Brian would become an adopted member of the Hart Foundation, some said even of the Hart family, and feud with Austin some more, then move onto Goldust and Marlena – again blurring the lines between fact and fiction by referencing the fact that Pillman and Marlena (Goldust’s real life wife, Terri) had dated in the past. Pillman’s feud with Goldust was due to come to a head and he was scheduled to face him at the In Your House 18: Badd Blood show. Brian never made it to that match as he was found dead in his hotel room the day before the show.

In my own humble opinion, Pillman was one of wrestling’s greatest talents, vastly underrated in the ring and out of it by fans. People including Steve Austin, Eric Bischoff, William Regal, Paul Heyman, Jim Ross and many, many more cited him as a genius.
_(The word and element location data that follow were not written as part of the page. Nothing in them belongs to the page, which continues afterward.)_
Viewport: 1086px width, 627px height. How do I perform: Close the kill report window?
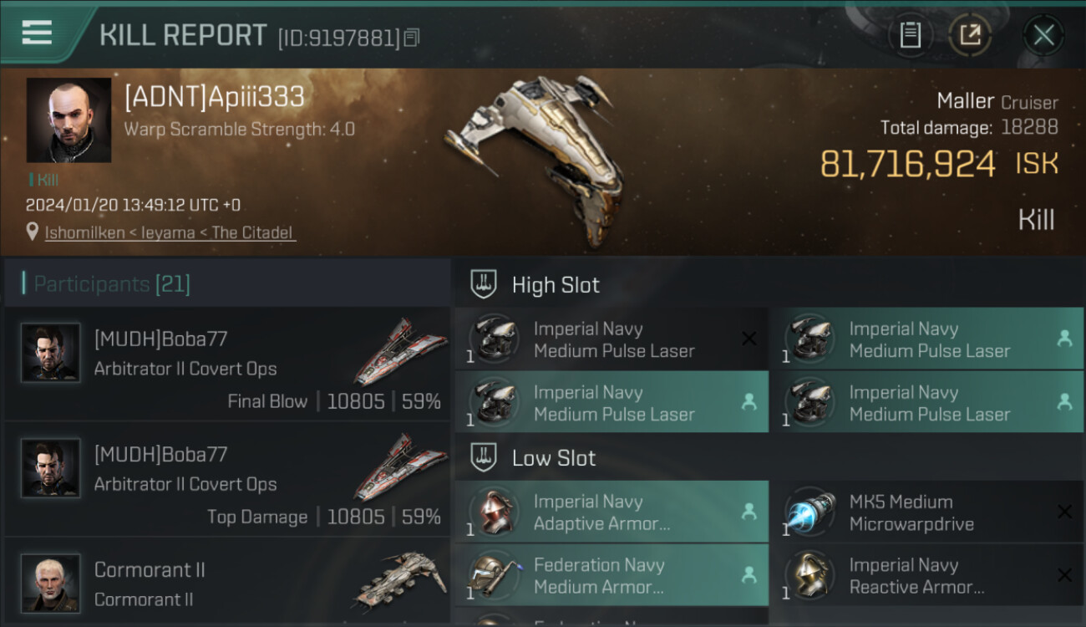[1043, 35]
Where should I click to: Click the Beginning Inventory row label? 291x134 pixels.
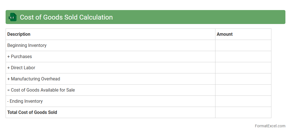27,45
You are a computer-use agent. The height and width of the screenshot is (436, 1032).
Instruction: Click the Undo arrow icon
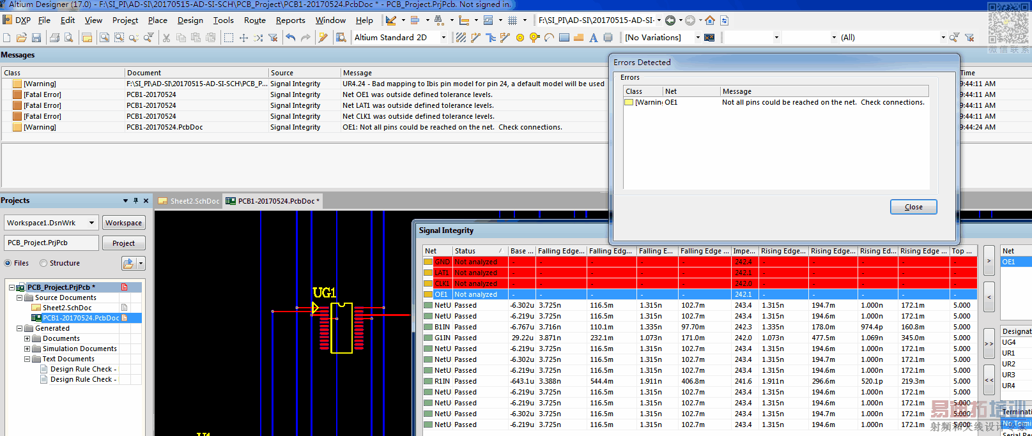tap(291, 38)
Pillman’s promos and delivery were way ahead of his time. His Loose Cannon character was the first to intentionally break kayfabe on TV and ushered in a new, darker direction for wrestling. The Attitude Era was foreshadowed by Brian Pillman. Even in the ring, in his injury free days in WCW, he was a true innovator, blending the American style with fresh foreign moves and wowing the crowd.

Pillman was one of wrestling’s greatest ever rebels, but unlike so many, he could back up his rebellion with sheer unadulterated talent in a way that nobody before did, or has since. If you get a chance, check out the Brian Pillman: Loose Cannon DVD as a fitting tribute to a huge character, a great wrestler and a ground breaking innovator.